(8 months ago)
Grand CommitteeMy Lords, in 2021-22, 282 people lost their lives to knife crime—the highest number of people killed with a knife in over 70 years. The biggest increase was among boys aged between 16 and 17, going from 10 in the previous year to 24. Approximately four in 10 of all homicides were committed using a knife or a sharp instrument—the highest annual total since the homicide index began in 1946. There were 69 homicides where the victim was a teenager; in around three-quarters of those, the method of killing was a knife or sharp instrument, compared with 41% of all homicides.
Campaigners have been calling for a ban on zombie knives for several years, but progress on achieving one has been slow and several high-profile incidents have occurred since it was promised. These include the tragic killing of 15 year-old Elianne Andam, who was stabbed on her way to school in Croydon in September with what was believed to be a large zombie knife.
Meanwhile, this is the Government’s third attempt at banning zombie weapons since 2016. Bizarrely, the Offensive Weapons Act 2019 banned zombie knives only if they had threatening words on the blade. This proved a major loophole. Can the Minister explain why this loophole was not addressed sooner? Where was the sense of urgency then and where is it now? This ban will not come into effect until September, by which time, tragically, more lives may have been lost.
The Policing Minister, Chris Philp, told BBC Radio 4’s “Today” programme that although some swords will come under the new rules, some will not qualify owing to the difficulty of differentiating between those that could be used for violence and those kept for historical or religious reasons. He said that
“a regular sword, like the sort a historic soldier might carry, would probably not qualify. It would depend on the design”.

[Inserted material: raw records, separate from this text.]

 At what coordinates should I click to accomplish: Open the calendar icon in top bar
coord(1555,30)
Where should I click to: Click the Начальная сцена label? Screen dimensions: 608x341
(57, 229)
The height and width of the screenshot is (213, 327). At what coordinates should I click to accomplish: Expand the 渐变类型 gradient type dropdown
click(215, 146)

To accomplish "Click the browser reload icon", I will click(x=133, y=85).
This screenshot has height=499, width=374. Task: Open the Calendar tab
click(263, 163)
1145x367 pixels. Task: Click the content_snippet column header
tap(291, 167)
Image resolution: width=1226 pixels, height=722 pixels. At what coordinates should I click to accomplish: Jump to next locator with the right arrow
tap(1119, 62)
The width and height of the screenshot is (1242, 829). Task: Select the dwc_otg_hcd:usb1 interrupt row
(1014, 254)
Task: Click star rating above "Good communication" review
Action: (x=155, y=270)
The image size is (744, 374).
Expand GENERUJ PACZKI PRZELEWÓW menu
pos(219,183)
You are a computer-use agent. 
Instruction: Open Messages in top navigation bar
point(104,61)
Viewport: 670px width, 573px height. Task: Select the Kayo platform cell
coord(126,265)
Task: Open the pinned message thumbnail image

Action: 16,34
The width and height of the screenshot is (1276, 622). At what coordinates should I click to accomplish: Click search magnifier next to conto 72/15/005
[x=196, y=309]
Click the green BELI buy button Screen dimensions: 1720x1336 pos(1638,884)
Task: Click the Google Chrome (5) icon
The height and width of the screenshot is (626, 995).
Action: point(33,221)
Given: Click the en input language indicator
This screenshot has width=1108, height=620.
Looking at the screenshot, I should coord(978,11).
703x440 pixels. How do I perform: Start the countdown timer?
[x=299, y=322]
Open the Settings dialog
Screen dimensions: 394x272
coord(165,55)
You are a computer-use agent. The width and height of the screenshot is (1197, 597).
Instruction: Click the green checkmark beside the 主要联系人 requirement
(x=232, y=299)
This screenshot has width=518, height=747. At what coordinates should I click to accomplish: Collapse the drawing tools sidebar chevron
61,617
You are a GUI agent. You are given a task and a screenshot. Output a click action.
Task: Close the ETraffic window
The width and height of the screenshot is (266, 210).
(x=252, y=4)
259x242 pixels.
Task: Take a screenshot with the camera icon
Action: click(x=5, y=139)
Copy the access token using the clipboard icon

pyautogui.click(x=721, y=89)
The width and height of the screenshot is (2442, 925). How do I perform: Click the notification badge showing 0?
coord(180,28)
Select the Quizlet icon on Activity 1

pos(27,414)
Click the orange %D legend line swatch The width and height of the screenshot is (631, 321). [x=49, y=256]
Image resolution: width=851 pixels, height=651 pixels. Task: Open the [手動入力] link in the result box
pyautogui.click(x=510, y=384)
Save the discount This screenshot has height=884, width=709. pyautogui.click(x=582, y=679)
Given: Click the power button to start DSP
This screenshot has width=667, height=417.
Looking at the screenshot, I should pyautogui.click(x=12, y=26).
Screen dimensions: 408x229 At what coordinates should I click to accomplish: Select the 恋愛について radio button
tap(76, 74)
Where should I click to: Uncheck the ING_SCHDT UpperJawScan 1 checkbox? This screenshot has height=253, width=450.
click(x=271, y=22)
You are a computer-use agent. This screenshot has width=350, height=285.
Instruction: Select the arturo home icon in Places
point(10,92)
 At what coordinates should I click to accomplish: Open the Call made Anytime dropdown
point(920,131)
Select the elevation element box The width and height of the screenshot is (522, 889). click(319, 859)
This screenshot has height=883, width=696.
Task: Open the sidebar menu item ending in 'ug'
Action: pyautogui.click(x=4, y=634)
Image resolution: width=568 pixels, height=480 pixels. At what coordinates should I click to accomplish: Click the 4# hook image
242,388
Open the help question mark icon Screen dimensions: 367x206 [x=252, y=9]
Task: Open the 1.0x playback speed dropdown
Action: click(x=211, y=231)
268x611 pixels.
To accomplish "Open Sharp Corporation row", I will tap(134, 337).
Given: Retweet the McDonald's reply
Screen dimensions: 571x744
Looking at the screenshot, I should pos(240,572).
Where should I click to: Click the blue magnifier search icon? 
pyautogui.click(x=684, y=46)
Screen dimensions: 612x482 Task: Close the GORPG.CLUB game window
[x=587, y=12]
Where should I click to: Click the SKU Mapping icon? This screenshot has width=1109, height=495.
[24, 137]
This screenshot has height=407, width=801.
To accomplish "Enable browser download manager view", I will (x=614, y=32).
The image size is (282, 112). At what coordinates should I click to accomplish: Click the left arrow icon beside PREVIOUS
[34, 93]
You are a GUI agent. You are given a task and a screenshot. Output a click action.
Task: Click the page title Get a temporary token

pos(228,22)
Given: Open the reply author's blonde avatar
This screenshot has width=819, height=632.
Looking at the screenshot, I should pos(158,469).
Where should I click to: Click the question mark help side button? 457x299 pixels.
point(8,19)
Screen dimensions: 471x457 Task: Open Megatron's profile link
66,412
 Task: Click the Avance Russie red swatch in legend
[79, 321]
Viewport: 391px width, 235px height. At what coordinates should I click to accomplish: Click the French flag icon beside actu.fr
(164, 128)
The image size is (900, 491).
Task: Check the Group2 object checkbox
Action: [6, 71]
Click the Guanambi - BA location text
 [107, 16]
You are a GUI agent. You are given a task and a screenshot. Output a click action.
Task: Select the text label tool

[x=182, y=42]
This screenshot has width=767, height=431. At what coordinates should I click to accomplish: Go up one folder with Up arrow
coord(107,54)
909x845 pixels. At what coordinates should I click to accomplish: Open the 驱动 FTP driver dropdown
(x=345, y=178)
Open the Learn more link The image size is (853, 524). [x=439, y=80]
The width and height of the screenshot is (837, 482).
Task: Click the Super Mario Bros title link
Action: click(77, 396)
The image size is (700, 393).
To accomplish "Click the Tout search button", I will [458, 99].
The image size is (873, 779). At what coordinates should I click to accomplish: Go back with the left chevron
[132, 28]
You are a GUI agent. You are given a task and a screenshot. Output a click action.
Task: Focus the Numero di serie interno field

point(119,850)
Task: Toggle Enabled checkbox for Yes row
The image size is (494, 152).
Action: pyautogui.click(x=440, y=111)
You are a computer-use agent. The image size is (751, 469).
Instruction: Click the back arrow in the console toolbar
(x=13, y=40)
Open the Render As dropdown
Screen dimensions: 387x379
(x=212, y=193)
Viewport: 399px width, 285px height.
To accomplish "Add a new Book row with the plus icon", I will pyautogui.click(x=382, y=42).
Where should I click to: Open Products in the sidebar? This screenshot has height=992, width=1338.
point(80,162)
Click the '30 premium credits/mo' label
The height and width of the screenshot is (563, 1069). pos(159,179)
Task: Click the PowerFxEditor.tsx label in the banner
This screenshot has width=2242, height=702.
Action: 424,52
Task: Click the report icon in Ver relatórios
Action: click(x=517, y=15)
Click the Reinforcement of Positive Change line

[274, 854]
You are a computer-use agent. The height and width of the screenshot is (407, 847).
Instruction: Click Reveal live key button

Is this still the case? If so, why could these swords not be included, given the availability of the historical importance defence? In any case, is not a sword, historical or not, capable of being used in violence?
Reducing the circulation of these weapons is not just about bans and sentences, important though both are. It is about cracking down hard on the sale of knives and swords of all kinds. Campaigners rightly want tech companies to introduce safety measures to stop knives being advertised online, so can the Minister update us on the progress of the relevant measures included in the Online Safety Act? How many prosecutions have there been in this area so far and how has this been policed?
I also want to speak about youth services, which have been cut by 77% over the last decade, despite the fact there is overwhelming evidence to show that youth centre closures are closely linked to youth crime. In 2020, the APPG on knife crime focused on the impact of youth centre closures across the country and found that each reduction in the number of youth centres corresponded to an increase in knife crime. This trend is confirmed by recent work from the University of Warwick, which reviewed London youth centre provision and found that crime participation among 10 to 15 year-olds increased by 10% in those London boroughs affected most by youth centre closures between 2010 and 2019.
Increasing jail time and banning zombie knives are welcome to increase deterrence and give police more tools, but they do not address the reasons why children and young people are carrying knives in the first place. As the representative of a Bristol school that had lost two of its teenage pupils due to knife crime said:
“Halving knife crime will not be achieved by banning machetes or … zombie knives. You can kill someone with a knitting needle or a screwdriver. You’ve got to deal with the anger, the fire, the rage, the angst, the trauma inside the person”.
That goes to the heart of this, and I hope that the Minister, as well as answering my specific questions, will also address himself to that challenge, because this is about tackling not just knife crime but the causes of knife crime. The British public and so many grieving families are looking to the Government to do both.
My Lords, I have only a few things to mention. I support the legislation. It is necessary for all the reasons that the noble Baroness, Lady Doocey, went through in the statistics about violent crime, and because these weapons are terrifying. I am not sure that they are always the most effective weapon at times because they are the hardest to hide. There probably are more effective weapons, but for anybody who sees them, particularly in a public place or if it is repeated in social media, they are just terrifying. Any attempt to restrict their availability and possession is a good thing.
The Secondary Legislation Scrutiny Committee raised a few questions about the process, but I did not think it was fair to make the point that only nine prosecutions may be expected next year. That does not mean that this type of knife would be used nine times if it remained on the non-prohibited list; it is clear that they are being used far more often and not only when the police are involved. There is a far bigger case than the nine prosecutions anticipated in the response of the Secondary Legislation Scrutiny Committee. My question is, in part, about the compensation scheme and, in part, about the effectiveness of this part of the Bill.